Les policiers ont rapidement localisé la victime et d’autres individus blessés sur place. «Ces derniers auraient mentionné aux policiers qu’un suspect était en cavale et qu’ils avaient été agressés par celui-ci», explique le porte-parole du SPVQ David Poitras.

Craignant qu’un suspect armé attaque des personnes de façon aléatoire en raison des déclarations reçues, un déploiement policier s’est dirigé dans le quartier Saint-Roch. Aucun suspect n’avait été localisé. 

Les blessés étaient les suspects

«Cependant, l’enquête a rapidement démontré que les individus blessés qui ont fourni une déclaration aux policiers étaient en fait les suspects de la tentative de meurtre», confirme M. Poitras.

Une agression armée camouflée par les accusés: ils se font passer pour les victimes avant d’être arrêtés
Photo Agence QMI, Guy Martel

Ainsi, Gabriel Poirier, 22 ans, a été accusé de voie de fait grave sur la victime de 33 ans. Ce dernier, de même que Gabrielle Deblois et Benjamin Poirier, également dans la vingtaine, font aussi face à d’autres accusations de méfaits publics en ayant fait une fausse déclaration.

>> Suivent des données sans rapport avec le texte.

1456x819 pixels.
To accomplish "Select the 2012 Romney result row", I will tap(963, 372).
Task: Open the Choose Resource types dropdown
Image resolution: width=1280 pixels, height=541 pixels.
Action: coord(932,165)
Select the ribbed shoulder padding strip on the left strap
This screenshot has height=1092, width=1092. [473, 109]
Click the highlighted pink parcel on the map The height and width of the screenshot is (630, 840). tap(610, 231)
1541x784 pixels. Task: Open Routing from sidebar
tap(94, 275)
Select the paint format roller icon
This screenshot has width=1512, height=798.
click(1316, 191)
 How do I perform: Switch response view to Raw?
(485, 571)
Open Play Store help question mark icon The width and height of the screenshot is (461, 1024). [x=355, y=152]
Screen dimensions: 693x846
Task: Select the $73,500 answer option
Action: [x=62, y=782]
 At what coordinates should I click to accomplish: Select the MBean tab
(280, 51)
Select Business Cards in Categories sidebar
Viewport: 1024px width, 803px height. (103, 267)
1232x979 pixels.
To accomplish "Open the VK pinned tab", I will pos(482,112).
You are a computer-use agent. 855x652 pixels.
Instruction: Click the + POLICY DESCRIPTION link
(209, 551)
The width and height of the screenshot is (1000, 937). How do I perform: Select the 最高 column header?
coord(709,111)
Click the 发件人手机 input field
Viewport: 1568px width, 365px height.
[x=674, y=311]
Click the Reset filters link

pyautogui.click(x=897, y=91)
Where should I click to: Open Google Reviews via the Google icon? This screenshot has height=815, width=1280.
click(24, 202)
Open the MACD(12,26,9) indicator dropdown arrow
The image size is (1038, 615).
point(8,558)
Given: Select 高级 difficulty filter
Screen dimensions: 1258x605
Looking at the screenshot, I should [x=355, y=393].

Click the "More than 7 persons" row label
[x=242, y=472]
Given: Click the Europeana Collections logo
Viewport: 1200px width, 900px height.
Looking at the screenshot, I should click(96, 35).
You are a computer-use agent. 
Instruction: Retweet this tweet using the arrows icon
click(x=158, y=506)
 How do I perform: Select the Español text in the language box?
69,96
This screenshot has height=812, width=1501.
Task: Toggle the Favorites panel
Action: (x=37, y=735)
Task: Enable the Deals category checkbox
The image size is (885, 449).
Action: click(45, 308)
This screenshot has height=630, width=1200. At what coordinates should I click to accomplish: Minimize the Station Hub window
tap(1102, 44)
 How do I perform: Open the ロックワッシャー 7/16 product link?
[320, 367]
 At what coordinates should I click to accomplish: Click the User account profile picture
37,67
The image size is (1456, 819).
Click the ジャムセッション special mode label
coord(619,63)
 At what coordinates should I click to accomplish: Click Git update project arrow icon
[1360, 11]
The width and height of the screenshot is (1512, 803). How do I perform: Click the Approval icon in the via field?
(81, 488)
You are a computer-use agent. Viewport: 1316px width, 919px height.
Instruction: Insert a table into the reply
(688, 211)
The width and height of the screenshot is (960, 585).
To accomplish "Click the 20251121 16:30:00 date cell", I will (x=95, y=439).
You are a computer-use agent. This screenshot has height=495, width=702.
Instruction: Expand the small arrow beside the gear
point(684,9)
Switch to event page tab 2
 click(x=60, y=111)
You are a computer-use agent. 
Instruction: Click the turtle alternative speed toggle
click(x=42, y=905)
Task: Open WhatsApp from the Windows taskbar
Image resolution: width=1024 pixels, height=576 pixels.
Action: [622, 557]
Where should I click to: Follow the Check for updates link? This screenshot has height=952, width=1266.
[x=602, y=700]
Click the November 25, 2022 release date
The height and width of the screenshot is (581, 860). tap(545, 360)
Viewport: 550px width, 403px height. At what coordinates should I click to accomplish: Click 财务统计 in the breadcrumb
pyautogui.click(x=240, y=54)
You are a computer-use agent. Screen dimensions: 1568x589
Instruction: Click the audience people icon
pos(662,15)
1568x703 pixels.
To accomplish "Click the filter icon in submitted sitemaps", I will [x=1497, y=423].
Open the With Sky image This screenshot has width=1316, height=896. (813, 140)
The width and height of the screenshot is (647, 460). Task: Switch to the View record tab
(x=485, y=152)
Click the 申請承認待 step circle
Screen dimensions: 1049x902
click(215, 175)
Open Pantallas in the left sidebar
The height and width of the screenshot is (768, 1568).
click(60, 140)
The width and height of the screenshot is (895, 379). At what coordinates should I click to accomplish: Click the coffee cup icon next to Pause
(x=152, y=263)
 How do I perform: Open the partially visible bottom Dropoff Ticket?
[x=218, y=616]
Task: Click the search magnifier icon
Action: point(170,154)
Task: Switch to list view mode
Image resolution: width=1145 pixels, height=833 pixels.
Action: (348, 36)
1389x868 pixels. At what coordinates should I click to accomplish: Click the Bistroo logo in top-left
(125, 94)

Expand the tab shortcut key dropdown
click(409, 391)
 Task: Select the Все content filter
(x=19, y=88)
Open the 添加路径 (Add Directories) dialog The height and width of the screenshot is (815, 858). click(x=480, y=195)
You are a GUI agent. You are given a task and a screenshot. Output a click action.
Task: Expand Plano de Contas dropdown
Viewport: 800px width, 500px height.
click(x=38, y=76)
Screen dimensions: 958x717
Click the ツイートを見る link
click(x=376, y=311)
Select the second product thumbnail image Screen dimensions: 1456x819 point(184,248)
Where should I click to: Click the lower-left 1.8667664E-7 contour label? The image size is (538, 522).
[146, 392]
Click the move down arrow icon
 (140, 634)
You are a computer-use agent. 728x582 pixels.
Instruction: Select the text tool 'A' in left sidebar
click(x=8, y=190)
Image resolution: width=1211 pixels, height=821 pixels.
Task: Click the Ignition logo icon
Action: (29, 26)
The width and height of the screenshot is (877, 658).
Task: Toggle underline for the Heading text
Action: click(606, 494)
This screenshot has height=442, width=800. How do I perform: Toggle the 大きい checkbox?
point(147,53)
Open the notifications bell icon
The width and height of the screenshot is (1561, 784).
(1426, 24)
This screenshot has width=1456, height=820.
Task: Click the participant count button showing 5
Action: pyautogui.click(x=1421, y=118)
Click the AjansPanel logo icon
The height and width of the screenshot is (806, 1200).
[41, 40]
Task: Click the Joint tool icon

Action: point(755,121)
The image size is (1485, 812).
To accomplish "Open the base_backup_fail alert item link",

Ils sont ainsi accusés d’avoir, avec l’intention de tromper, amené des agents de la paix à commencer une enquête en rapportant qu’une infraction, soit une voie de fait, a été commise afin de rendre une tierce personne suspecte. Les trois individus restent détenus au moins jusqu’à vendredi.

La preuve étant à parfaire, d’autres accusations pourraient être déposées à ce moment, a indiqué la procureure Me Valérie Bélizaire-Joseph.